ReplyDeleteA Great Chicano Intellectual, Dr. Carlos Maldonado, original of Independence, Oregon and published several books out of Eastern Washongton University
ReplyDeleteI'm happy for this conversation but concerned about quick judgements and limited definitions. I guess 'thinker' is a good umbrella term in this search.

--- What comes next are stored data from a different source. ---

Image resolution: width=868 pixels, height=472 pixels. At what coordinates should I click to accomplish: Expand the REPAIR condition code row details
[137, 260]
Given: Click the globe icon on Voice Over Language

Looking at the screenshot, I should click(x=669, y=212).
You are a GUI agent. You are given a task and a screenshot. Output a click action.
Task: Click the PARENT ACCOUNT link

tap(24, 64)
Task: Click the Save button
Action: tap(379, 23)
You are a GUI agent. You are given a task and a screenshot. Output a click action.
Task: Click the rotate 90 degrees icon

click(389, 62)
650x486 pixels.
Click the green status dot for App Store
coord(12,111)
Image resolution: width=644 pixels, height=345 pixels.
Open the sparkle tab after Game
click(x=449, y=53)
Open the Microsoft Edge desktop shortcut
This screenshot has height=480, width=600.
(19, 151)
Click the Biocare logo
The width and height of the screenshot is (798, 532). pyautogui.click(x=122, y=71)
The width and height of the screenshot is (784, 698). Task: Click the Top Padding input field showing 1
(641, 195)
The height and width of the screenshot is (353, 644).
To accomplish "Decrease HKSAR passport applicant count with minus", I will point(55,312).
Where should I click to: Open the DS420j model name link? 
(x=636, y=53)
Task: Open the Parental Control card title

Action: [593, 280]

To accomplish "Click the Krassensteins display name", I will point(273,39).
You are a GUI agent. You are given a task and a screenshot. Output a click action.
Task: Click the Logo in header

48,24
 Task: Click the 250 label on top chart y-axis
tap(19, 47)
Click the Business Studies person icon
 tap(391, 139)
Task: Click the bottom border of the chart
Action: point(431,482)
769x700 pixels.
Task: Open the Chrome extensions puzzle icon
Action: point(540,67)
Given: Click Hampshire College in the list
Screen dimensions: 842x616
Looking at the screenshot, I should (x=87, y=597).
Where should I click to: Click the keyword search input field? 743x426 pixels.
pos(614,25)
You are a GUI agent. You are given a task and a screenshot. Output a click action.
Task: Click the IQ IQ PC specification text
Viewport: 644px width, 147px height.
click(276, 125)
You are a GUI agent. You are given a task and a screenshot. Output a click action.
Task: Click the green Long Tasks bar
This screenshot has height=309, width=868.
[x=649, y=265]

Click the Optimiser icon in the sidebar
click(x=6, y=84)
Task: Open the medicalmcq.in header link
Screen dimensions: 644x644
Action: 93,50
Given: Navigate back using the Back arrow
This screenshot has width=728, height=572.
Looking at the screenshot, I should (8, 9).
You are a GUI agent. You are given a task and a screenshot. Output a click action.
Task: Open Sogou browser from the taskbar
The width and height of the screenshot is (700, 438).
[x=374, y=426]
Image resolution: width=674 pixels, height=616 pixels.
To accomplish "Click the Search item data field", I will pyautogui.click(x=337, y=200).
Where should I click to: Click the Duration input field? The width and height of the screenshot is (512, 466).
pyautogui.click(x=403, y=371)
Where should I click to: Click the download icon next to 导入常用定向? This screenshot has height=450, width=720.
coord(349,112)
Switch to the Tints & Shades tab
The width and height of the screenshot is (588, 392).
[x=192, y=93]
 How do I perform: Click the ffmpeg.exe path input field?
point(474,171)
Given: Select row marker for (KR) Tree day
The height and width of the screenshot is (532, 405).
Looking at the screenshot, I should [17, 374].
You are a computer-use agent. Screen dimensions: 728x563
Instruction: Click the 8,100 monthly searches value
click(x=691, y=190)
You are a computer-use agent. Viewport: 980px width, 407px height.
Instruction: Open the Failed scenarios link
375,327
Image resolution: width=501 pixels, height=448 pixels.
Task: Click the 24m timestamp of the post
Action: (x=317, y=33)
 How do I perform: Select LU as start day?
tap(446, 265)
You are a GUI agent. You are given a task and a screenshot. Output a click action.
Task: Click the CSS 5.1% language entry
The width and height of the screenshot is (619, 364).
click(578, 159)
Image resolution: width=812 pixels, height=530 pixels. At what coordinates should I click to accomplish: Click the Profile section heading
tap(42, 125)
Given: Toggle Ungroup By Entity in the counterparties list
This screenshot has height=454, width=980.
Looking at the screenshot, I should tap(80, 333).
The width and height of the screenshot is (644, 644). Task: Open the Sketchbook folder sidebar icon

ReplyDeleteTeaching since 1964, advocating since '68, my bookcase is overflowing with Chicano/a books...and a few by authors with Spanish surnames who aren't connected to Mexican or Chicano/a roots. As more of us get into published print (and online virtual publication) our varied voices are heard. Our visibility and acknowledgement in public media is limited but that might be overcome as the camera focuses in on some of us who have written, have read, and have something to say. We aren't short of 'thinkers'...it's just the publishing and media attention still to be gotten. Si se puede. Cada cabeza es un mundo. Cada chango con su mecate. Y a cada santo se le llega su dia. ( with me in my 79th year , it might be said 'yerba mala nunca muere'.
Provecho.
I think without a doubt language matters and there’s a level of demand that Chicanos speak and at times not speak Spanish. There are 2 worlds in different languages that are not easily navigated in the U.S. by Chicanos because of how language is a structure of privilege manipulated by English speakers in the U.S. Those who we may collect into a “Latino” category share a language and who can deny the thunderous rise of Bad Bunny and all other reggaetoneros, sorry, artist of the urbano latino genre. And what of Romeo Santos, King of Bachata and Bronx-born? Such Spanish-language phenomena are easily ignored by so many because it’s that language over there and not our language over here. The American English-speaking world views Spanish speakers in specific stereotypical ways. It is demanded that Chicanos both speak and not speak Spanish. African-American intellectuals do not have this problem.